§ Tasks to complete
• a. Reproduce the part of the amendment agreement passage starting with "(b)      The Administrative" and going on through "the Administrative Agent.".
• b. Carry on the amendment agreement text from its final sentence.

§ Selected passage
SECTION 4 .    Effectiveness of this Amendment Agreement. The effectiveness of this Amendment Agreement is subject to the satisfaction of the following conditions precedent (the date on which all of such conditions shall first be satisfied, the “ Amendment Effective Date ”):
(a)      The Administrative Agent shall have received duly executed counterparts hereof that, when taken together, bear the signatures of the Company, each Subsidiary Guarantor, the Required Lenders, the Majority Revolving Lenders, each Extending Lender, the Administrative Agent, each Issuing Lender, each Swingline Lender and each New Revolving Lender.
(b)      The Administrative Agent shall have received legal opinions, dated the Amendment Effective Date, of (i) Davis Polk & Wardwell LLP, New York counsel to the Company, (ii) Richards, Layton & Finger, P.A., Delaware counsel to the Company and (iii) an associate general counsel of the Company, in each case addressed to the Lenders, the Administrative Agent, the Collateral Trustee and



each Issuing Lender as to matters previously agreed between the Company and the Administrative Agent.
(c)      The Administrative Agent shall have received from the Company, for the account of each Extending Lender and New Revolving Lender (as defined in the Instructions to Signature Page to Seventh Amendment attached hereto), an extension fee (the “ Revolver Extension Fee” ) in an amount equal to 0.25% of the 2015 Revolving Commitments of such Extending Lender and New Revolving Lender.

§ Given records
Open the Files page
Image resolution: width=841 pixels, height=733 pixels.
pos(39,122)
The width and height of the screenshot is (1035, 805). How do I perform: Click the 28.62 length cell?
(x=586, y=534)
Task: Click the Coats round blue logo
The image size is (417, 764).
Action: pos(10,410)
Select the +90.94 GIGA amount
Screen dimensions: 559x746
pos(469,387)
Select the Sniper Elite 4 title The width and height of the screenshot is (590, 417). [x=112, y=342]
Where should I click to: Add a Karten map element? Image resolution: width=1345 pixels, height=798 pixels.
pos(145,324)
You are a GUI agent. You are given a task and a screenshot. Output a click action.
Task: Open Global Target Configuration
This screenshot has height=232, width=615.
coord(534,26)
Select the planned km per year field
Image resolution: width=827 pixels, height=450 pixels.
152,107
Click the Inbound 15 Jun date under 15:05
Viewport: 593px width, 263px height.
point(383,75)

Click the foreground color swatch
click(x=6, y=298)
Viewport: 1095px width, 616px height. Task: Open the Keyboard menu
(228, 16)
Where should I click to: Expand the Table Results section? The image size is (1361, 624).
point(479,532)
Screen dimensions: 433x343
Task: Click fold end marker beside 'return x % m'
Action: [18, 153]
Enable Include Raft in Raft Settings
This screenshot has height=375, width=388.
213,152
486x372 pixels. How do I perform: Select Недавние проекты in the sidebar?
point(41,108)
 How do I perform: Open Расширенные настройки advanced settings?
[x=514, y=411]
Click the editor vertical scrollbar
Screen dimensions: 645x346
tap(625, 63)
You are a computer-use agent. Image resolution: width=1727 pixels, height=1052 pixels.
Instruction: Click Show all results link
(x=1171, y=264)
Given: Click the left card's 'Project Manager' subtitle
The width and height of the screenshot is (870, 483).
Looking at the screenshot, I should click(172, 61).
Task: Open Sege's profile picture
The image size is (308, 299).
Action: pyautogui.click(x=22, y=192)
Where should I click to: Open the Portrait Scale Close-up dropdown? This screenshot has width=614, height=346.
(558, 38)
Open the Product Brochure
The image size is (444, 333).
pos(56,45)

§ Per-task outputs
• a.
(b)      The Administrative Agent shall have received legal opinions, dated the Amendment Effective Date, of (i) Davis Polk & Wardwell LLP, New York counsel to the Company, (ii) Richards, Layton & Finger, P.A., Delaware counsel to the Company and (iii) an associate general counsel of the Company, in each case addressed to the Lenders, the Administrative Agent, the Collateral Trustee and



each Issuing Lender as to matters previously agreed between the Company and the Administrative Agent.

• b.
SECTION 5 .    Effect of this Amendment Agreement. (A) Except as expressly set forth herein, this Amendment Agreement shall not by implication or otherwise limit, impair, constitute a waiver of or otherwise affect the rights and remedies of the Lenders or the Agents under the Existing Credit Agreement or any other Loan Document and shall not alter, modify, amend or in any way affect any of the terms, conditions, obligations, covenants or agreements contained in the Existing Credit Agreement or any other provision of the Existing Credit Agreement or of any other Loan Document, all of which are ratified and affirmed in all respects and shall continue in full force and effect. Nothing herein shall be deemed to entitle the Company to a consent to, or a waiver, amendment, modification or other change of, any of the terms, conditions, obligations, covenants or agreements contained in the Credit Agreement or any other Loan Document in similar or different circumstances.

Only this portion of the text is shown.